Największą chyba gwarancję pochodzenia i jakości oliwy z oliwek dają mali i średni producenci. Zasadniczym źródłem dochodów jest dla nich nie produkcja oliwy, którą traktują często prestiżowo bądź niemal hobbystycznie, ale wyrób wina. Na przykład słynny producent Fontodi, posiadający 20 hektarów drzew oliwnych, produkuje z nich 40 hektolitrów wysokogatunkowej oliwy, z winogron zaś pochodzących z 60 hektarów winnic wyrabia aż 2,5 tysiąca hektolitrów wina.

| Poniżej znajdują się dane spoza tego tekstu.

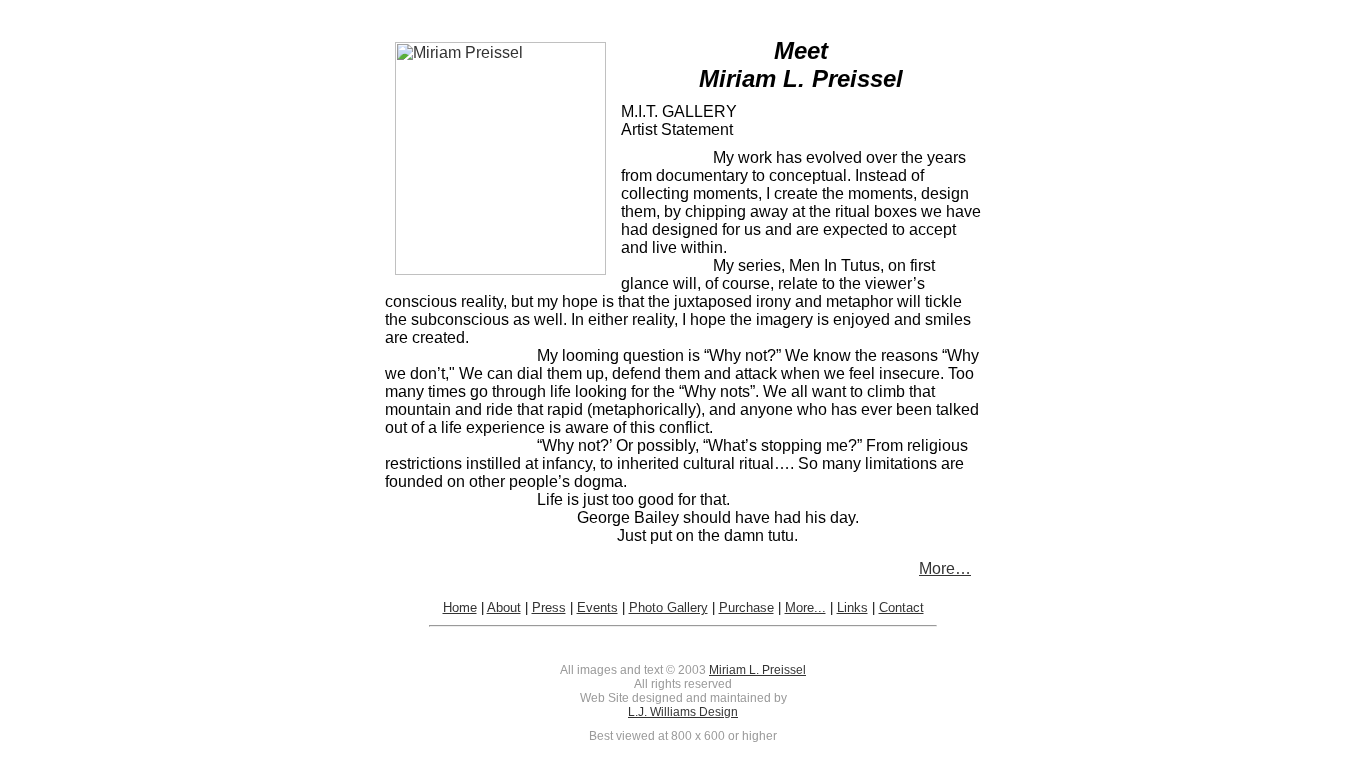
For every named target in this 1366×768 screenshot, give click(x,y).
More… (945, 568)
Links (852, 607)
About (504, 607)
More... (805, 607)
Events (597, 607)
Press (549, 607)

Prestiżowy i ekskluzywny charakter produkcji oliwy z oliwek DOP znacznie ogranicza ewentualne oszustwa, częste w przypadku producentów opierających swą działalność wyłącznie na produkcji oliwy. Za niemal pewny możemy więc uznać zakup olio extra vergine di oliva wyrabianej przez producentów wysokogatunkowych win, nawet jeśli z różnych względów zrezygnują oni z apelacji DOP. Wielu producentów oliwy z rejonu Chianti Classico produkuje ponadto swe oliwy z oliwek z owoców pochodzących z upraw ekologicznych, czyli bez zastosowania jakichkolwiek chemicznych środków ochrony i nawożenia roślin.

Flaszka za dychę

Zakup dobrej jakości włoskiej oliwy jest dla przeciętnego polskiego konsumenta znacznym wydatkiem, dlatego warto wybierać te jedynie oliwy, których jakość jest gwarantowana przez europejski znak DOP. Oznacza on, że oliwa pochodzi ze ściśle określonego geograficznie obszaru. Producenci oliwy opatrzonej banderolą DOP muszą się stosować do bardzo rygorystycznych przepisów dotyczących uprawy i procesu produkcji (np. ręczny zbiór owoców).
W wyborze warto kierować się również ceną, która w przypadku włoskiej oliwy DOP nie spada poniżej 10 euro za butelkę. Producenci z rejonu Chianti Classico deklarują, że taki jest w rzeczywistości ich koszt własny wytworzenia 1 litra oliwy. Ponadto jedynie oliwa z oliwek DOP daje nam absolutną gwarancję świeżości, gdyż producenci są zobowiązani do bezwzględnego umieszczania rocznika oliwy na etykiecie, a nie jedynie daty ważności, jak ma to miejsce w przypadku innych rodzajów oliw z oliwek.
W praktyce może się okazać, że kupiona przez nas oliwa, opatrzona przyjętym powszechnie w tym przypadku rocznym okresem gwarancji, jest mieszanką oliw pochodzących z kilku poprzednich roczników. Ten zalegalizowany obowiązującymi przepisami proceder jest powszechnie stosowany przez wielkich włoskich producentów. Ponadto ich produkty są często mieszanką oliw z oliwek pochodzących z całego obszaru basenu Morza Śródziemnego (Tunezja, Hiszpania, Grecja, Turcja i Włochy).
Takie nierocznikowe oliwy znajdziemy dziś również w większości polskich marketów. Przy okazji warto sobie zdać sprawę, że nieświeża oliwa jest nie tylko mniej smaczna, ale wręcz szkodliwa dla zdrowia. W takim przypadku nie ma już mowy o tak chwalonym przez dietetyków i lekarzy przeciwdziałaniu rakowi oraz korzystnym wpływie oliwy na wolne rodniki w naszym organizmie.